Akupresur, Teknik Pengobatan Alternatif Yang Digunakan Bersamaan Dengan Akupuntur – Akupresur  adalah teknik pengobatan alternatif yang sering digunakan bersamaan dengan akupunktur. Hal ini didasarkan pada konsep energi kehidupan yang mengalir melalui “meridian” dalam tubuh. Dalam pengobatan, tekanan fisik diterapkan pada titik akupunktur atau titik pemicu ashi dengan tujuan membersihkan penyumbatan di meridian ini.

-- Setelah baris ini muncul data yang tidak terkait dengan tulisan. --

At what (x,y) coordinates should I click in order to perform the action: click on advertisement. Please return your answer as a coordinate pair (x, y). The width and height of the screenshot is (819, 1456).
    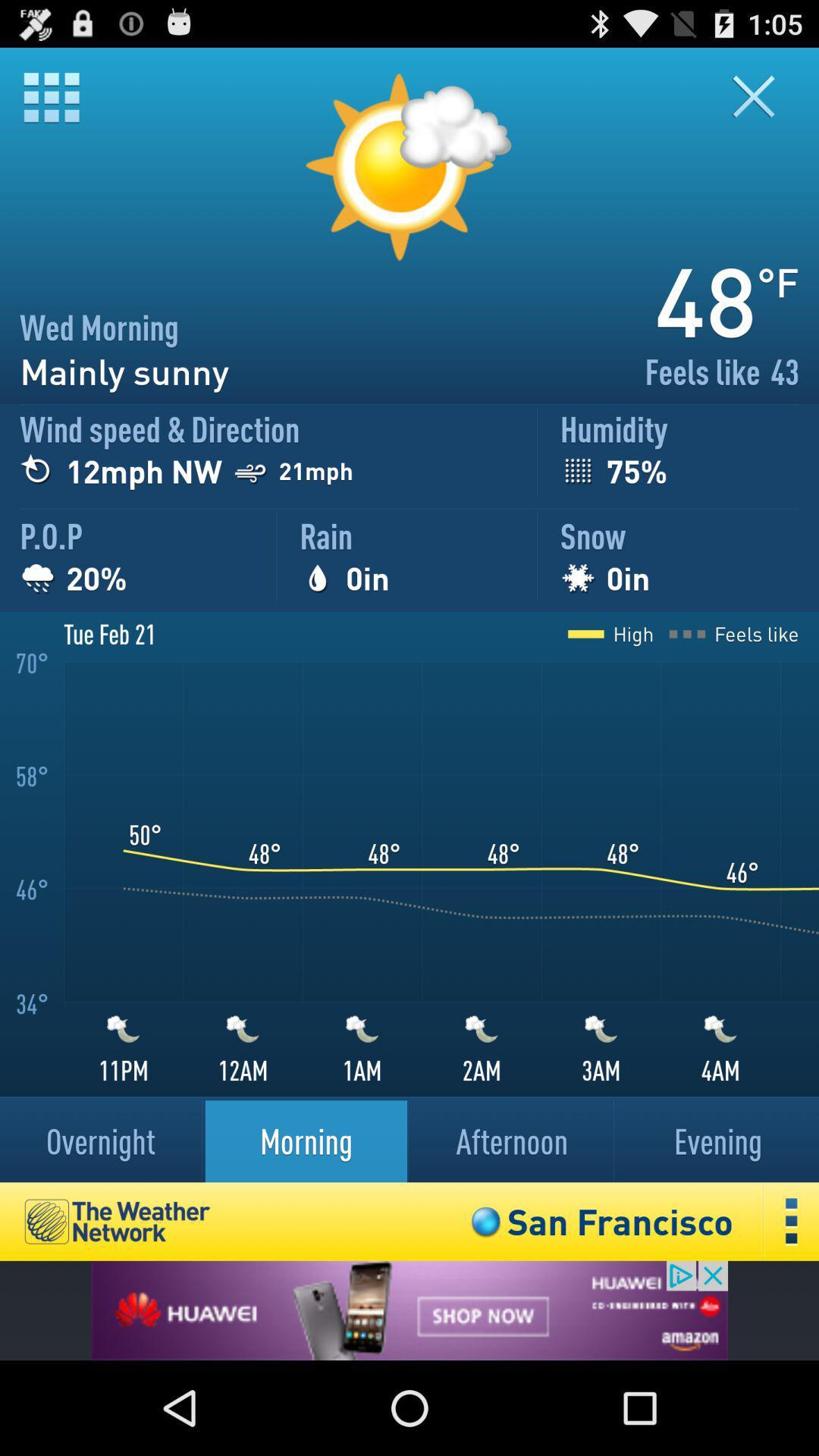
    Looking at the image, I should click on (410, 1310).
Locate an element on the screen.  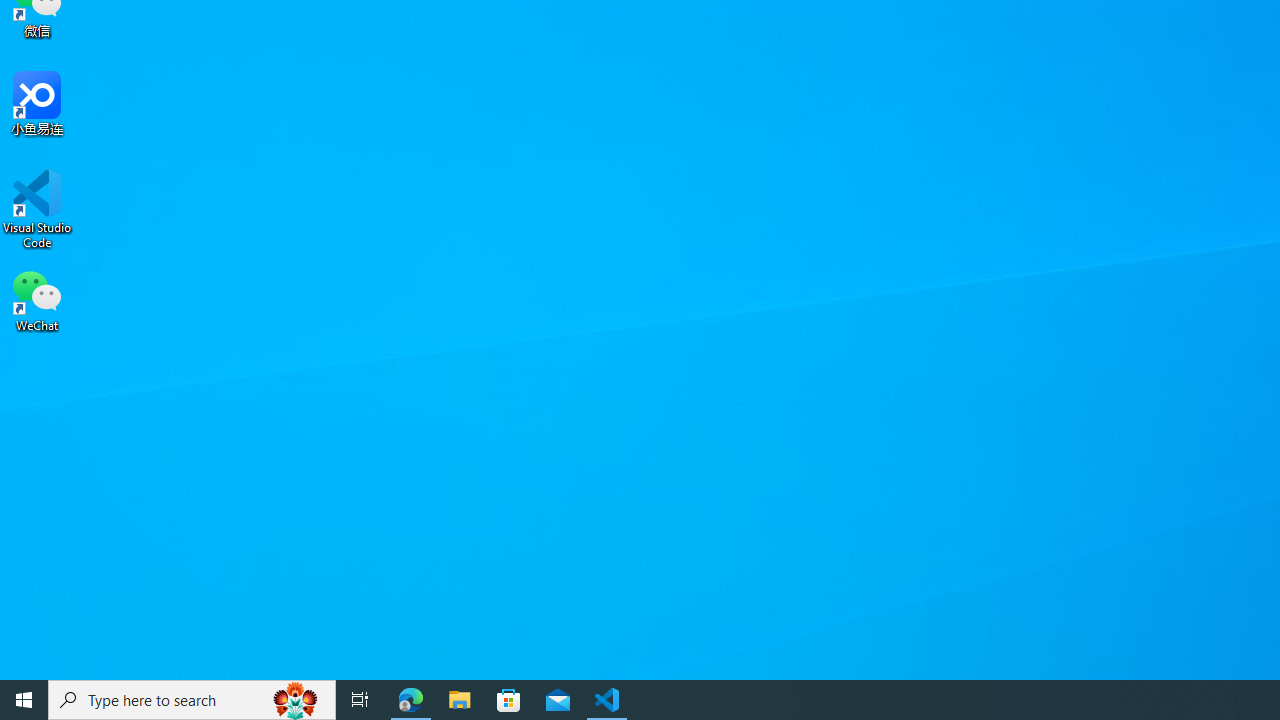
'Visual Studio Code - 1 running window' is located at coordinates (606, 698).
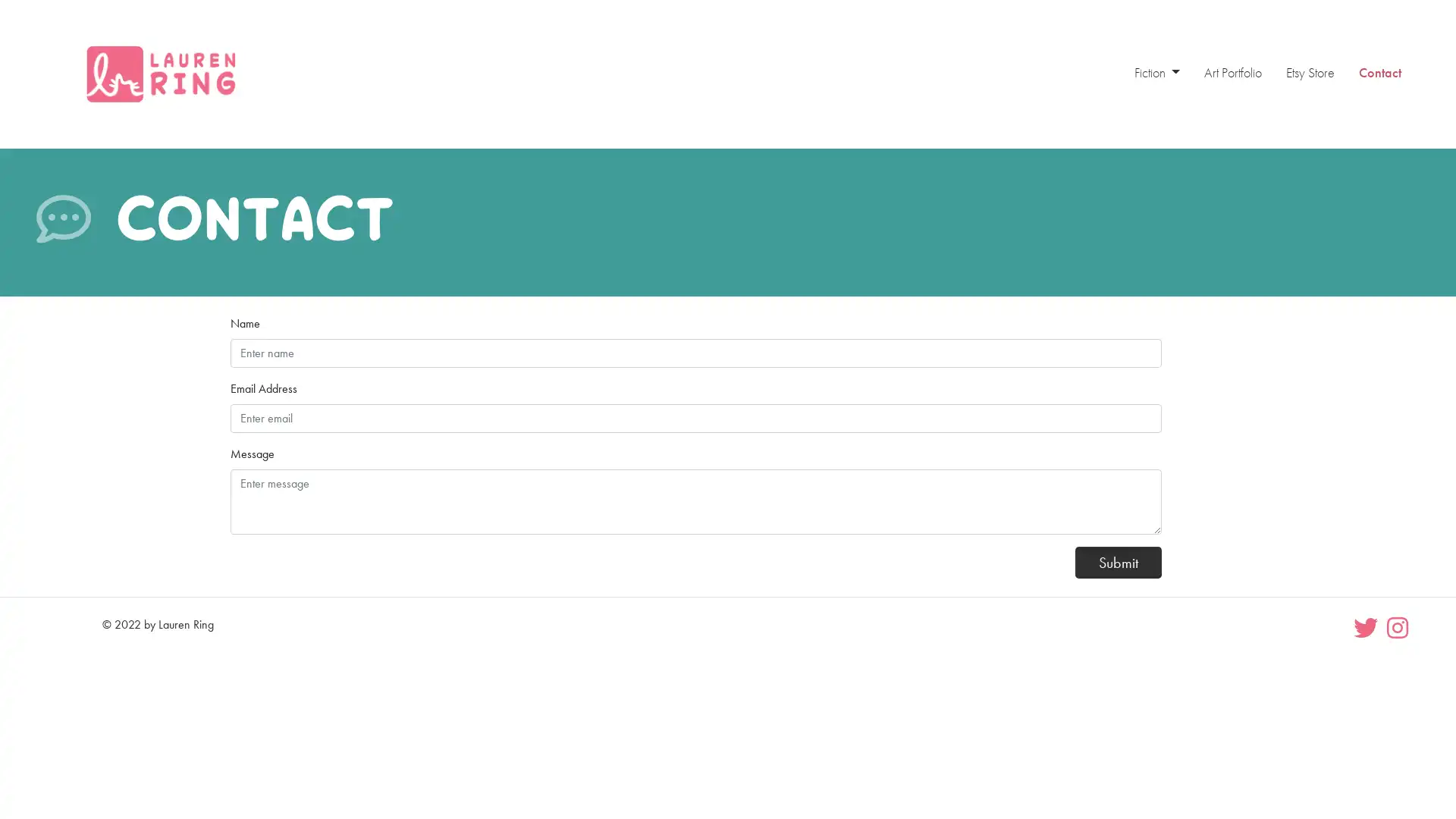 This screenshot has height=819, width=1456. I want to click on Submit, so click(1118, 561).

Akupresur, Teknik Pengobatan Alternatif Yang Digunakan Bersamaan Dengan Akupuntur

otcats – Tekanan dapat diterapkan dengan tangan, dengan siku, atau dengan berbagai perangkat. Meskipun beberapa penelitian medis telah menyarankan bahwa akupresur mungkin efektif dalam membantu mengelola mual dan muntah, nyeri punggung bawah, sakit kepala tegang, sakit perut, antara lain, penelitian tersebut telah ditemukan memiliki kemungkinan bias yang tinggi.

Baca Juga : Mengenal Lebih Jauh Tentang Penyakit Parkinson’s disease

Tidak ada bukti yang dapat diandalkan untuk efektivitas akupresur. Titik akupuntur yang digunakan dalam pengobatan mungkin atau mungkin tidak berada di area tubuh yang sama dengan gejala yang ditargetkan. Teori pengobatan tradisional Tiongkok (TCM) untuk pemilihan titik-titik tersebut dan keefektifannya adalah bahwa mereka bekerja dengan merangsang sistem meridian untuk memberikan kelegaan dengan menyeimbangkan kembali yin, yang dan qi (juga dieja “chi”).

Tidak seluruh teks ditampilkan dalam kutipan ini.